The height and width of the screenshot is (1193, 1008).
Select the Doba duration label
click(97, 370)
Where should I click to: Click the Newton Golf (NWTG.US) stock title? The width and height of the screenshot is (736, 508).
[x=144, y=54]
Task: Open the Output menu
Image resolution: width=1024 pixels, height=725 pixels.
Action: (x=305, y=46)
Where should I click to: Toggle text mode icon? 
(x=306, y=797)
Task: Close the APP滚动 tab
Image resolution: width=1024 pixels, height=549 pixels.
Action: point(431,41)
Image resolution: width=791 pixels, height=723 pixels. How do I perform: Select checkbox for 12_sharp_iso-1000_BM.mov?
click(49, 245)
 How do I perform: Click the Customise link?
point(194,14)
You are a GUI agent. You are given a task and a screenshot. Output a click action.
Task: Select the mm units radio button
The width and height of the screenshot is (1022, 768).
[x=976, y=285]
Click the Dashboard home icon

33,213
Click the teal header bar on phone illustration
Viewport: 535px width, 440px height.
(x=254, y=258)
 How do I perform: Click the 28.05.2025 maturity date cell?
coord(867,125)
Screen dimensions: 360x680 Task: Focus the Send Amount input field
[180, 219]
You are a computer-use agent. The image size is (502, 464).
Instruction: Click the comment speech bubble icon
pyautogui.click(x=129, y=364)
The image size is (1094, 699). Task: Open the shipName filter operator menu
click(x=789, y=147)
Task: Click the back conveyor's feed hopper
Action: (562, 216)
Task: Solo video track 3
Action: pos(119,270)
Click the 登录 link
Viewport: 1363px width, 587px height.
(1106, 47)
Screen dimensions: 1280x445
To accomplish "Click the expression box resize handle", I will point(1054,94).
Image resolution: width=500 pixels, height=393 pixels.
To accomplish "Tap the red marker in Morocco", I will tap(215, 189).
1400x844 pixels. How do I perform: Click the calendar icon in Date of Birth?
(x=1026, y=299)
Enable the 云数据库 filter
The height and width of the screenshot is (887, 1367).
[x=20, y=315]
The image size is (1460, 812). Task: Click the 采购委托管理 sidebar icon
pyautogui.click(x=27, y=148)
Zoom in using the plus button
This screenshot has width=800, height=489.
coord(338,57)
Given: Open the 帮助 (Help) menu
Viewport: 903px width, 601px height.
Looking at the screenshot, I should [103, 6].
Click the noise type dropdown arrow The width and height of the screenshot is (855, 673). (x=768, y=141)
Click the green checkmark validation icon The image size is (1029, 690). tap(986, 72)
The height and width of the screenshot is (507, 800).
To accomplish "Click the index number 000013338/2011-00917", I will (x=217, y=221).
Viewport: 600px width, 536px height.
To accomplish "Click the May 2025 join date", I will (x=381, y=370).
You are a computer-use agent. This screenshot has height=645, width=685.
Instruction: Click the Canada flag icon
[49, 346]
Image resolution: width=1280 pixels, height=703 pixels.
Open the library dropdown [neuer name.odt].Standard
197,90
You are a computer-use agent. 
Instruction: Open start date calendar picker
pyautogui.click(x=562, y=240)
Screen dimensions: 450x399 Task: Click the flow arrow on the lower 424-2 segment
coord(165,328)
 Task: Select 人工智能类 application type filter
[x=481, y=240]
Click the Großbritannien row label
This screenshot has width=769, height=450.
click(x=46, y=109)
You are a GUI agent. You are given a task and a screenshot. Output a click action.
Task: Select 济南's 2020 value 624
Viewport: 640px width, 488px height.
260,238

***

_WHAT YOU ARE ASKED TO DO:_ The answer must be a single number: the count of lines in the listing that hold the word "accomplish".

_SOLUTION TO THE PROBLEM:_ 4